- _Set exercise_:
Reproduce the lines unchanged, from the line containing "How do I perform: Click" down to the end of the dataset rows, leaving the pictures out.

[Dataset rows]
BEGIN

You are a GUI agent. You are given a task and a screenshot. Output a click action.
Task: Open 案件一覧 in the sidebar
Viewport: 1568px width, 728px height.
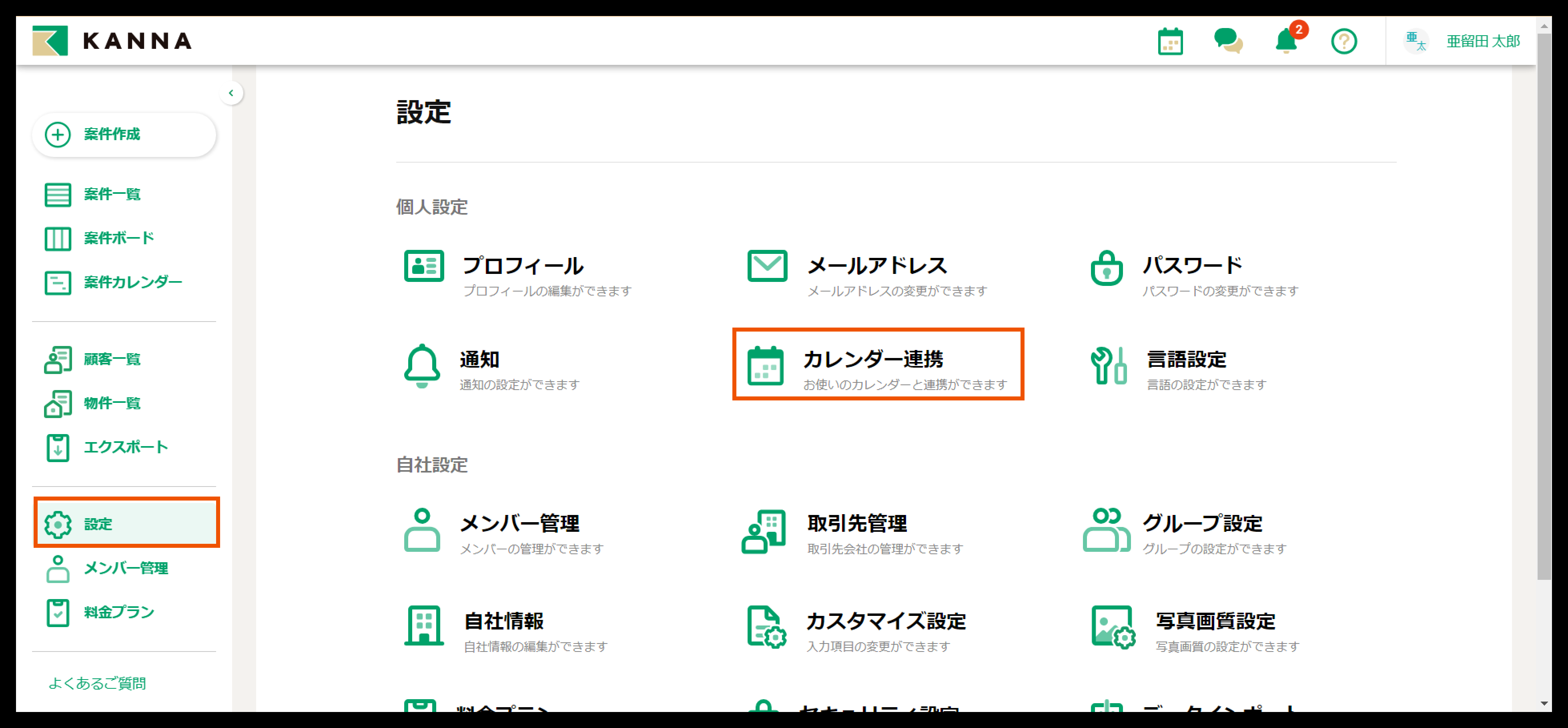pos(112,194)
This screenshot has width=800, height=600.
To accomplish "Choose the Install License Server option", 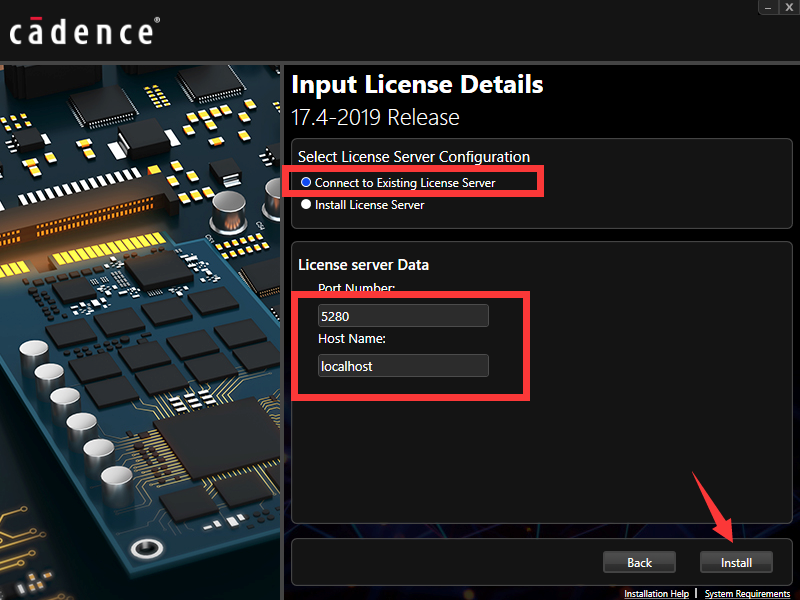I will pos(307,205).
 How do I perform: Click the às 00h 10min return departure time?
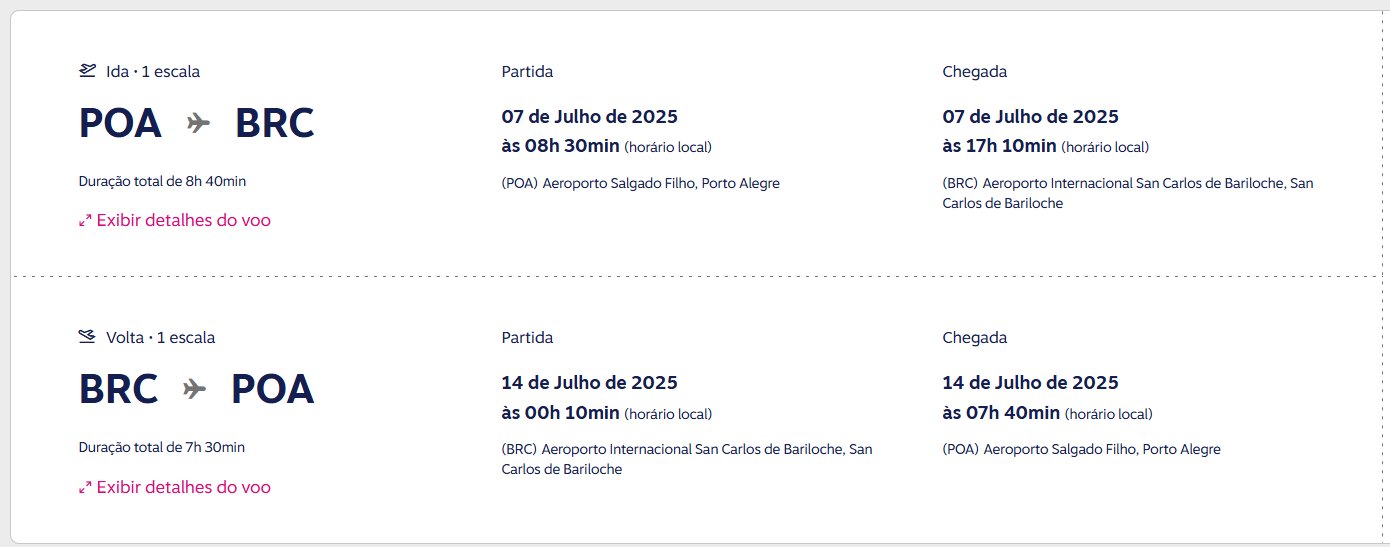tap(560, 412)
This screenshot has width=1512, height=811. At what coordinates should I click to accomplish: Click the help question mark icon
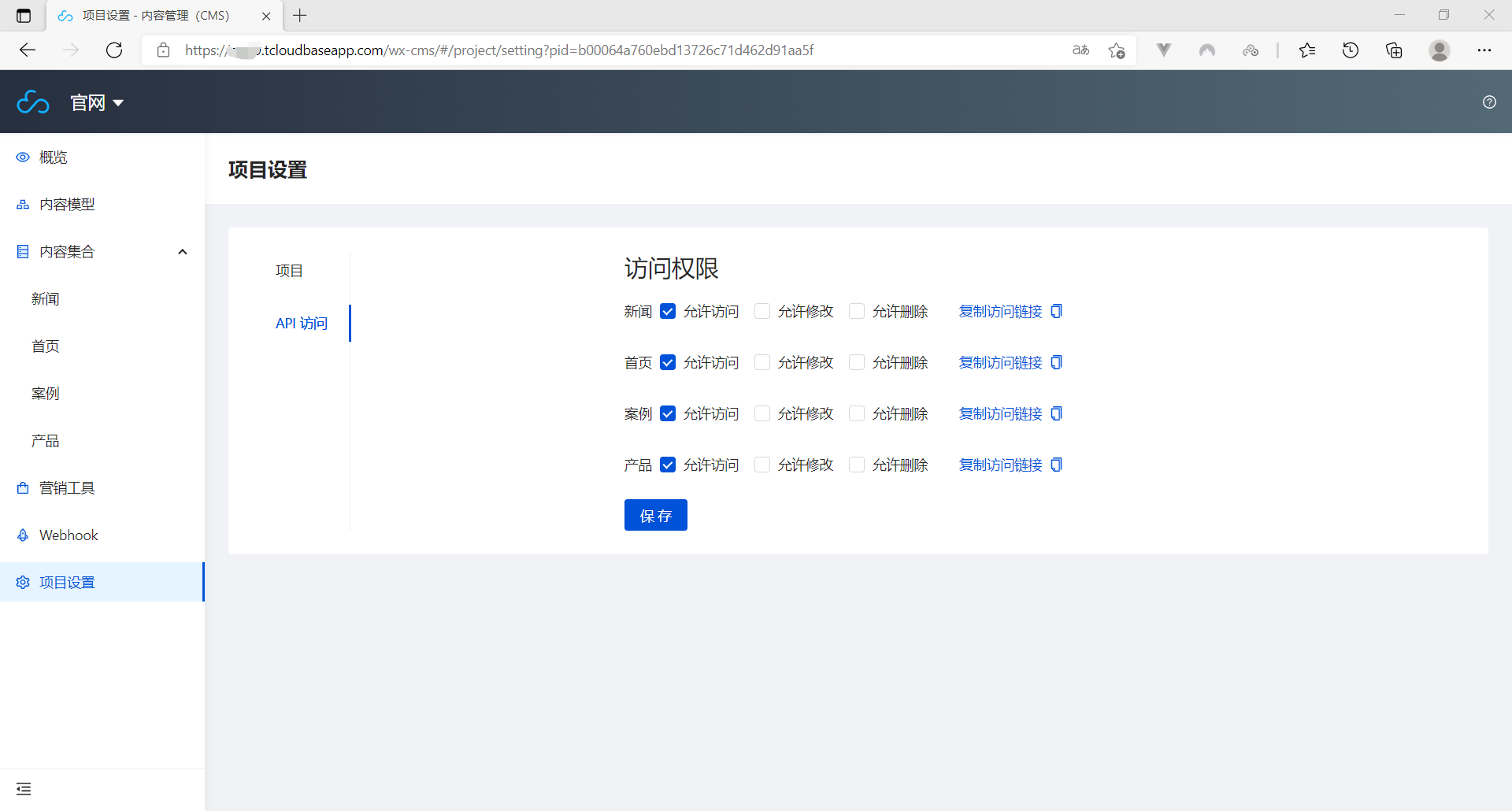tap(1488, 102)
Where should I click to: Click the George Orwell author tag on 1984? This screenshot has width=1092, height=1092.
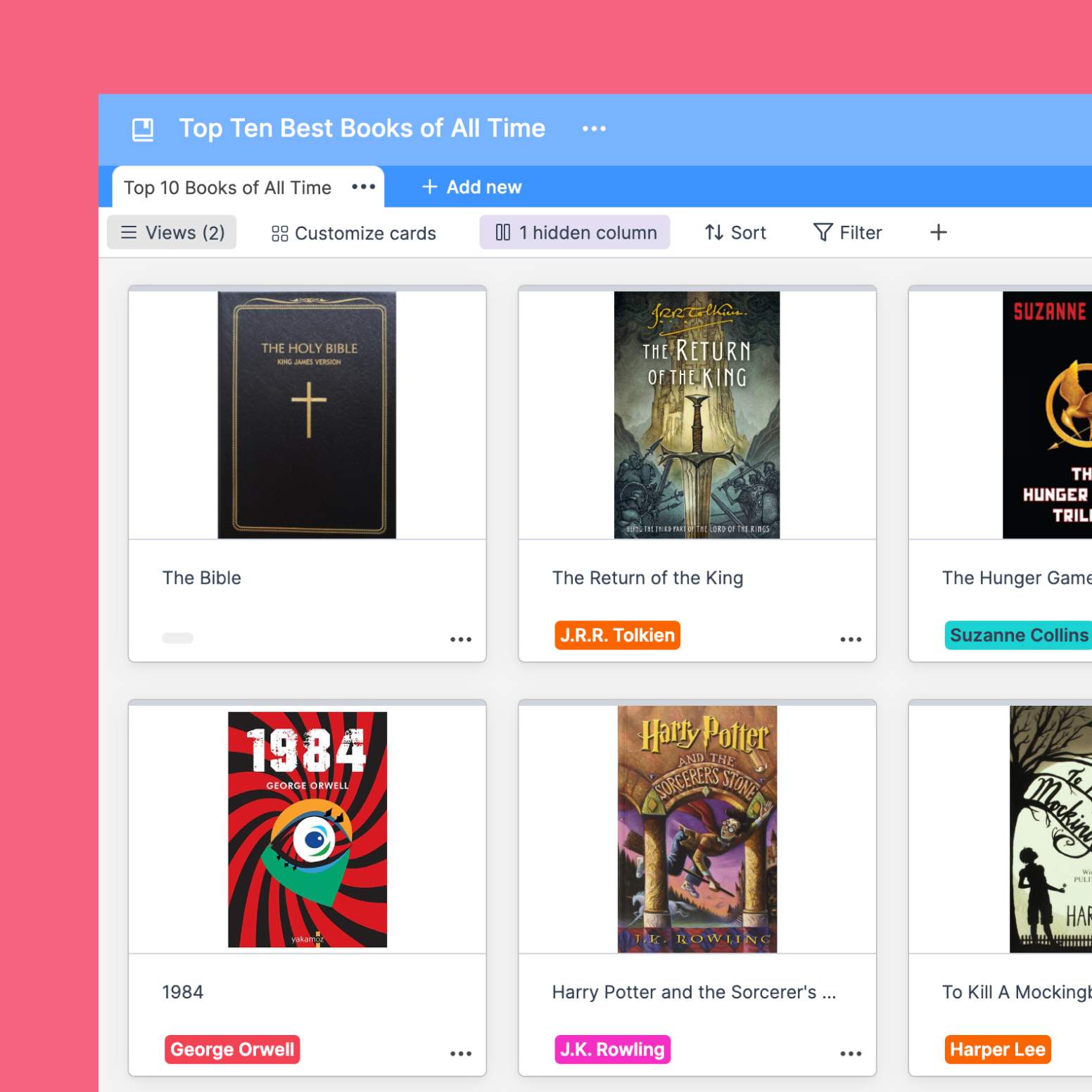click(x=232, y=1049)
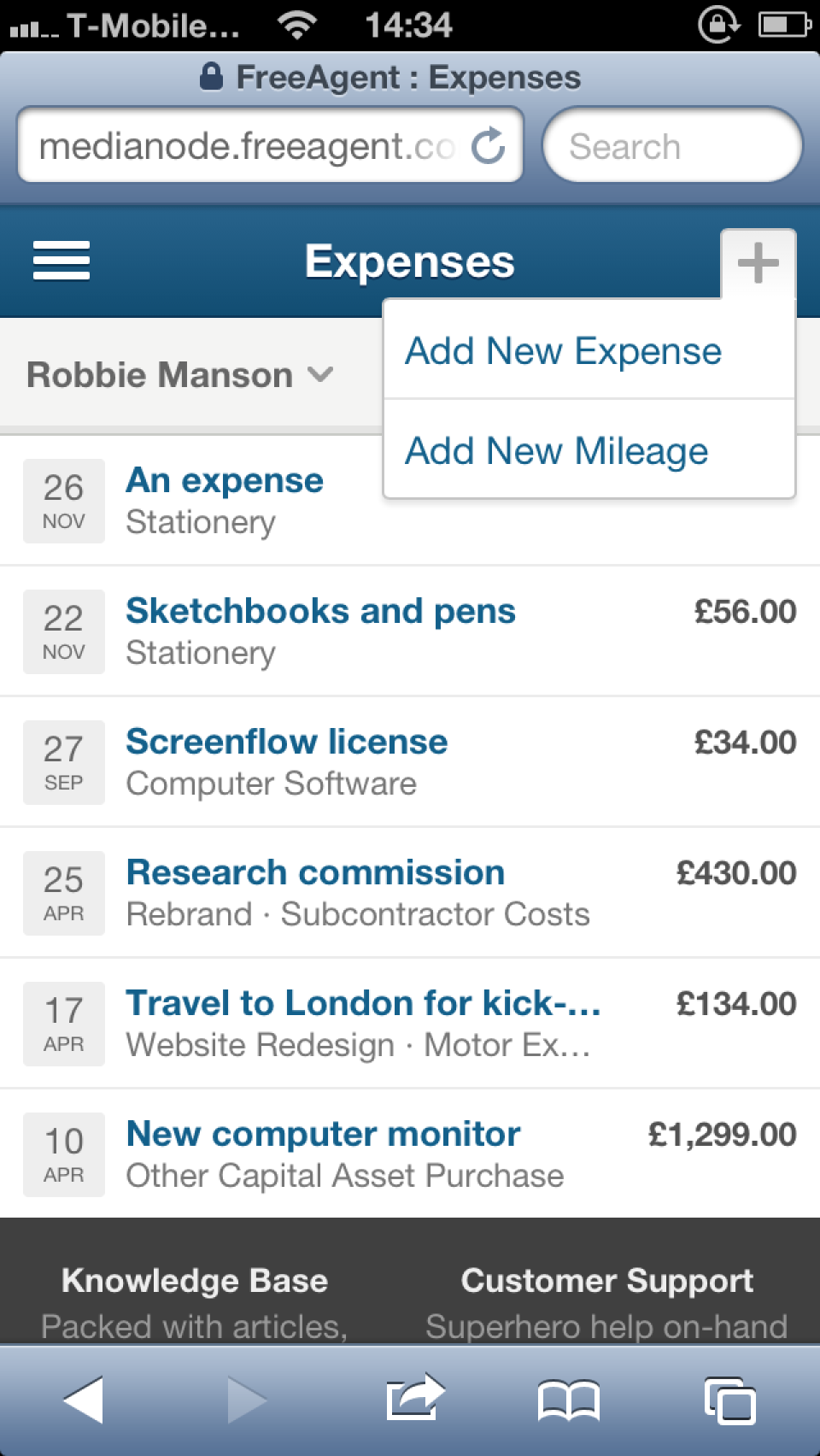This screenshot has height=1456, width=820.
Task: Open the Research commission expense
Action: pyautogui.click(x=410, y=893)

END

- _Solution to this problem_:
 How do I perform: Click the às 00h 10min return departure time?
tap(560, 412)
This screenshot has width=1512, height=811. At what coordinates should I click to accomplish: Click the help question mark icon
tap(1488, 102)
Where should I click to: Click the George Orwell author tag on 1984? This screenshot has width=1092, height=1092.
click(x=232, y=1049)
This screenshot has height=1456, width=820.
Task: Open the Research commission expense
Action: pyautogui.click(x=410, y=893)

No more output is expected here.